En Cataluña, el reflujo del procés ha cambiado las tornas, pero no el espíritu. La resaca catalana huele a recentralización, que es lo que vino a decir Urkullu ante los diplomáticos italianos. Muerto el pretexto vasco, con un PNV en modo negociador, los actores del cuadro de las lanzas catalanas ya hincan la rodilla. Y a modo de analogía, me ha parecido un buen momento para sacar de la estantería el libro de Gaziel ¿Seré yo español?, publicado por Narcís Garolera en Península con los fragmentos del genial periodista publicados en El Sol, entre 1925 y 1930, bajo la España de Primo de Rivera. Gaziel no se haría hoy las preguntas que se hizo entonces, cuando dudó de si estaba dentro o fuera, si era admitido o no por aquella España sobre la que compartió las dudas de Madariaga, Unamuno, Araquistáin o Corpus Barga, también a lomos de El Sol. Hoy, Gaziel se preguntaría tal vez: ¿seré yo catalán? Sobre todo tras escuchar con vergüenza ajena la despedida farisea de Artur Mas, "el hombre que trituró un partido histórico y condujo a la sociedad a la que decía servir al empobrecimiento y la radicalidad", en palabras de Xavier Salvador en estas mismas páginas.

Está claro que Gaziel sintió de forma trágica la anormalidad europea de los españoles de su tiempo.

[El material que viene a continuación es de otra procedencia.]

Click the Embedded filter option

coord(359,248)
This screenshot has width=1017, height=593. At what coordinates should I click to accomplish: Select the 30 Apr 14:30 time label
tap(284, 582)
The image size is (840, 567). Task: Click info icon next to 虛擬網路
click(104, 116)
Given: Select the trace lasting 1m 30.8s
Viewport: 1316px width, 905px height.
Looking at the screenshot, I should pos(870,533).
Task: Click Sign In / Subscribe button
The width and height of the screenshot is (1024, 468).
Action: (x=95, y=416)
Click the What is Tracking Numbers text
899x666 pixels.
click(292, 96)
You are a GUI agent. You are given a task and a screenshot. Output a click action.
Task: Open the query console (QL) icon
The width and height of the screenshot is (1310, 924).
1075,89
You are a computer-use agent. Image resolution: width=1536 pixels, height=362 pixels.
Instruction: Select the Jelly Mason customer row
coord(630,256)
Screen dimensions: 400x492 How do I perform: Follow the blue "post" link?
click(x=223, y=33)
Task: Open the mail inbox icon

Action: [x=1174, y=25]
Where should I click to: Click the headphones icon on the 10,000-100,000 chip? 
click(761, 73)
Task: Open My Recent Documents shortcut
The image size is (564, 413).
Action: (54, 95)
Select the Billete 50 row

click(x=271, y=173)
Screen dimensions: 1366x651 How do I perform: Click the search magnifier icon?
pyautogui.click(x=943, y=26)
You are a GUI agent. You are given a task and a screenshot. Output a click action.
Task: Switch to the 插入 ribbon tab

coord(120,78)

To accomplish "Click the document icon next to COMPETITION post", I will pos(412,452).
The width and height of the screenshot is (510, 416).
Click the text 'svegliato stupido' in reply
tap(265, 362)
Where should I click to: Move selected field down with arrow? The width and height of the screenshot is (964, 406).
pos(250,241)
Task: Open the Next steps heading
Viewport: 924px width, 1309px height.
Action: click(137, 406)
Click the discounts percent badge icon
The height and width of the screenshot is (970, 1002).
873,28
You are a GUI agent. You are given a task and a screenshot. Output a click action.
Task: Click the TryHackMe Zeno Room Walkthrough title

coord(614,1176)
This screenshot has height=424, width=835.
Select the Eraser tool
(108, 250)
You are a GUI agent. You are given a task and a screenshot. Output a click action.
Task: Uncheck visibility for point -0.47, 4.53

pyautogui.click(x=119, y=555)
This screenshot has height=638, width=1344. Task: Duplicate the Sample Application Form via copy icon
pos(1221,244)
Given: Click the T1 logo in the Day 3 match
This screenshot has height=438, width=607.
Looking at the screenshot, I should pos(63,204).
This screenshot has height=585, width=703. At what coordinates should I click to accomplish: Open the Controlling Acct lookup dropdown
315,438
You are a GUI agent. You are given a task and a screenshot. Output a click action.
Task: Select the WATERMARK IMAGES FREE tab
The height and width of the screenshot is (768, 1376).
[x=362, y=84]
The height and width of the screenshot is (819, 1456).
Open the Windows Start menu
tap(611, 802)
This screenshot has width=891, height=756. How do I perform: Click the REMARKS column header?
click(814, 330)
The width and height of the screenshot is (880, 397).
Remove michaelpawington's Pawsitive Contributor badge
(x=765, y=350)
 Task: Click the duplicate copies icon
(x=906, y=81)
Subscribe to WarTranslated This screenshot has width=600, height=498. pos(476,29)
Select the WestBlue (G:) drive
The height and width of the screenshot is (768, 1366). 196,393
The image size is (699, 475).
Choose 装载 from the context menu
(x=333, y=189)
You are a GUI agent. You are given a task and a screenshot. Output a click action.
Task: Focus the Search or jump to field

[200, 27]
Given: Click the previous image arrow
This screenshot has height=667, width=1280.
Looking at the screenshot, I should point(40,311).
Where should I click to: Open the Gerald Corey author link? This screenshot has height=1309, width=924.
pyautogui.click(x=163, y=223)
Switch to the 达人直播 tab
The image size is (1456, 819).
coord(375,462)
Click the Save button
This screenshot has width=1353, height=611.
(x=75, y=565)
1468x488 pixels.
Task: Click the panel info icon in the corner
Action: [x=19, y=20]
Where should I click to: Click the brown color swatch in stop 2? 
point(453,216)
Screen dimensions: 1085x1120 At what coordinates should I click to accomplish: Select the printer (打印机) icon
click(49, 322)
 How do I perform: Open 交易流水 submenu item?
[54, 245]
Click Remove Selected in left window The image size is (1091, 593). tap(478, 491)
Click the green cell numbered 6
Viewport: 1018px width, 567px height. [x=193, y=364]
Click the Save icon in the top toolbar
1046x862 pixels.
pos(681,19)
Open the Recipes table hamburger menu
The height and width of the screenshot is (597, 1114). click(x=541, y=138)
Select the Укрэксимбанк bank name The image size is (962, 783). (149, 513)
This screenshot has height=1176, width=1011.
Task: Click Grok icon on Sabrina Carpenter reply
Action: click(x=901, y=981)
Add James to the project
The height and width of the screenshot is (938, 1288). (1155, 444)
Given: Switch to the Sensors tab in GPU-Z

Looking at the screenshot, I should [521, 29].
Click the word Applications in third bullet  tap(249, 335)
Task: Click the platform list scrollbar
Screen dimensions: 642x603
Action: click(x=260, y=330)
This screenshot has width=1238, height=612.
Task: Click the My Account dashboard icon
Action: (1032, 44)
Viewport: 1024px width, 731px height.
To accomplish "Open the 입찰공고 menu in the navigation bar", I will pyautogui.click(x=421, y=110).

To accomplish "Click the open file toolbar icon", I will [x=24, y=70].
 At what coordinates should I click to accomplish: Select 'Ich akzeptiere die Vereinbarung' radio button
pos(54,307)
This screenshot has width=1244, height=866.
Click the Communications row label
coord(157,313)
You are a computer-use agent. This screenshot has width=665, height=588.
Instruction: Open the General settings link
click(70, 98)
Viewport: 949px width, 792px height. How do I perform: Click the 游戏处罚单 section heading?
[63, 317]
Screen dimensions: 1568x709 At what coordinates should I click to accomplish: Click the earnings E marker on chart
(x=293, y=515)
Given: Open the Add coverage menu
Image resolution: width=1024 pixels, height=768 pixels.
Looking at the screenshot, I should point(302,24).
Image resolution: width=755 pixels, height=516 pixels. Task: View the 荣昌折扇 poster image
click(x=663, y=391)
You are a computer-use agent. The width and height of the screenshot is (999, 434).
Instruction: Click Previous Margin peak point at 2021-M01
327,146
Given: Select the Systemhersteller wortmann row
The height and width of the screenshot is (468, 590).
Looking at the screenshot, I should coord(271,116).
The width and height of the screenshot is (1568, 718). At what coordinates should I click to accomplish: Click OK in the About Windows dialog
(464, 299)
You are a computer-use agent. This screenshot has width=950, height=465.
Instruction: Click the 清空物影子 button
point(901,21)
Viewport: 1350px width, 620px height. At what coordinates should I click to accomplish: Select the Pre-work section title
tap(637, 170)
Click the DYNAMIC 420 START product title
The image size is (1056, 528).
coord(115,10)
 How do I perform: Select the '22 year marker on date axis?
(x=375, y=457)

Pues imaginemos qué pensaría ahora de la anormalidad catalana, cuando toda Europa nos ha cerrado la puerta (salvo los xenófobos fascistones amigos del procés, como el UKIP inglés o la Liga Norte de Padania), y nos hemos convertido en un país antipático, al decir de los franceses. Hay mucha leña que cortar para detener por convicción la "conjura de los irresponsables", tal como lo concibe y lo titula Jordi Amat en su última entrega. El daño del desgobierno independentista es mucho mayor de lo que podíamos imaginar y tardaremos muchos años en sacarnos de encima el estigma bobalicón y empobrecedor que nos han legado los Puigdemont, Junqueras, Rull, Comín y unos cuantos más. No quiero pasar por agorero de nadie, pero a casi todos, hasta alcanzar una lista de medio centenar, les espera el juzgado número 13 de Barcelona en una causa general que gravitará durante mucho tiempo sobre todos nosotros. A los países los levanta el sudor de su gente, pero los ensombrecen sus malos gobernantes. Sí, en política es así de injusto: el mal fario de unos pocos se cierne sobre todos.

Urkullu tiene un especial interés en desmarcarse de los desmanes de Esquerra y el PDeCAT. No podemos pasar de puntillas sobre el paisaje desolado que dejan tras de sí los que levantan todavía el estandarte de la República catalana, hecha de ataques al Estado de derecho (por imperfecto que éste sea). No podemos perdonarles que nos llamen unionistas, como si fuéramos los turiferarios seguidores de la orden de Orange, en Irlanda del Norte. No podemos tolerar su ignorante ignominia dispuesta a cavar raíces en el localismo de los gentilicios. No pasaremos por las arcas de la acomplejada nueva burguesía del procés, diseñada desde el resentimiento y el rencor de los hijos y nietos de una Cataluña endins a la que Josep Pla estigmatizó como la "gangrena interior". Y tampoco por el interclasismo endomingado y restricto de los hijos de la patria en simbiosis con la nueva Cataluña del cinturón rojo, donde reside el amago matón de tantos conversos.  

Urkullu hace un planteamiento simple: entre reforma y revolución, y elige lo primero poniendo fin al pretexto y ofreciendo a todos las dudosas bondades del Cupo. Por su parte, Mas, en su sprint final, se muestra alambicado y oscuro; habita en la superstición de Ockam.